You only have to look at how much work Samoa’s government and its partners have put into highlighting its cultural significance, and its potential for commercial export to realise how important it is to this nation of close to 200,000 people.
Therefore, a story titled “Destructive virus strikes Samoan Ava” which was published by the Samoa Observer in its November 23, 2019 edition has to be a cause for concern.
The Scientific Research Organisation of Samoa (SROS) has revealed ‘ava plants in Samoa are being targeted by a highly destructive cucumber mosaic virus.
SROS Acting Chief Executive Officer, Alailepule Lei Sam, says his staff collected samples of affected plants in Upolu and Savai’i and are currently studying them in collaboration with the Ministry of Agriculture and Fisheries (MAF).
“Our staff was able to collect multiple samples from Samoan Ava plants both in Upolu and Savaii for research on the cause of the virus,” he said. “The virus affects the entire ‘ava plant and according to one of our technical scientists, the ‘ava plant is not safe for consumption and should be destroyed. We are working with the Ministry of Agriculture and Fisheries to find solutions to this issue.”
We hope Alailepule and his team – working in conjunction with the MAF – are able to find out how and why the virus is targeting this culturally important crop, and hopefully find a long-term solution to eradicate it can be found.
The good news is the SROS has already made some inroads with its Principal Research Scientist for Food Science and Technology, Notise Faumuina, pointing to planting material and soil infertility as contributing factors for the virus and suggesting solutions in terms of a way forward.
“There is no chemical control for the virus, but I think that a good option is to get planting material from a healthy area and also it is better to plant the ‘ava in a new area, not the same area where the disease occurred.”
While the ‘ava as a commercial crop only represents 1 per cent of Samoa’s total exports, the fact that it is now threatened by a virus is reason enough for State agencies like SROS and MAF to give the matter their 110 per cent.

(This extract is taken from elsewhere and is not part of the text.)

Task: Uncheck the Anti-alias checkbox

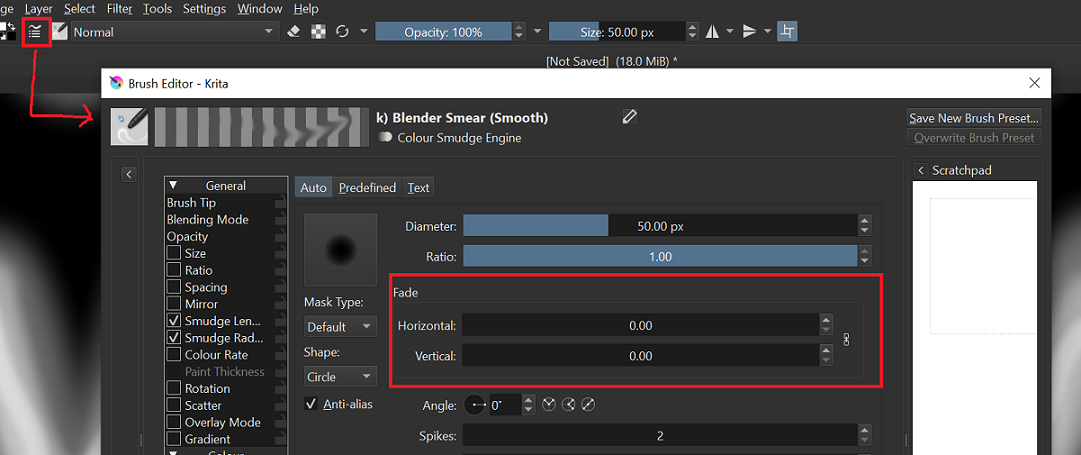Action: pos(311,404)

The spread of the virus – which according to Alailepule is mainly concentrated on Savai’i – could have wider implications for the ‘ava export industry, and consequently local businesses and individuals who are participating in the local industry and see the crop as a livelihood and income generation opportunity.
The Samoa government in May last year launched the country’s first Samoa Ava Standards following extensive consultation with the ‘Samoa National Codex Committee’ and various stakeholders in both Upolu and Savai’i.
The objective of launching the Samoa Ava Standard was to maintain ava quality by adhering to good hygiene standards, meet safety standards and to be locally and international renowned and recognised as a quality product.
Minister of Commerce Industry and Labour, Lautafi Fio Purcell, appealed to producers, farmers, and exporters at the launching to ensure compliance with the standard to increase exports of ava to overseas markets, which will enhance economic growth, employment creation and revenue generation for Samoa.
Members of the diplomatic corps as well as representatives from the World Health Organisation, Food and Agriculture Organisation, Pacific Horticultural and Agricultural Market Access Programme Fiji, and members of the farming business community were present at the launching.
Fast forward 18 months from that launching and the ‘ava industry is now threatened by a virus which could undo all the good work done thus far, and become an impediment to Samoans who can be economically empowered by the commercialising of this crop.
We look forward to more updates from SROS and its partners and hope a long-term solution is in sight. If you are a ‘ava farmer what are your thoughts on the virus? Let us know.
Have a lovely Monday Samoa and God bless.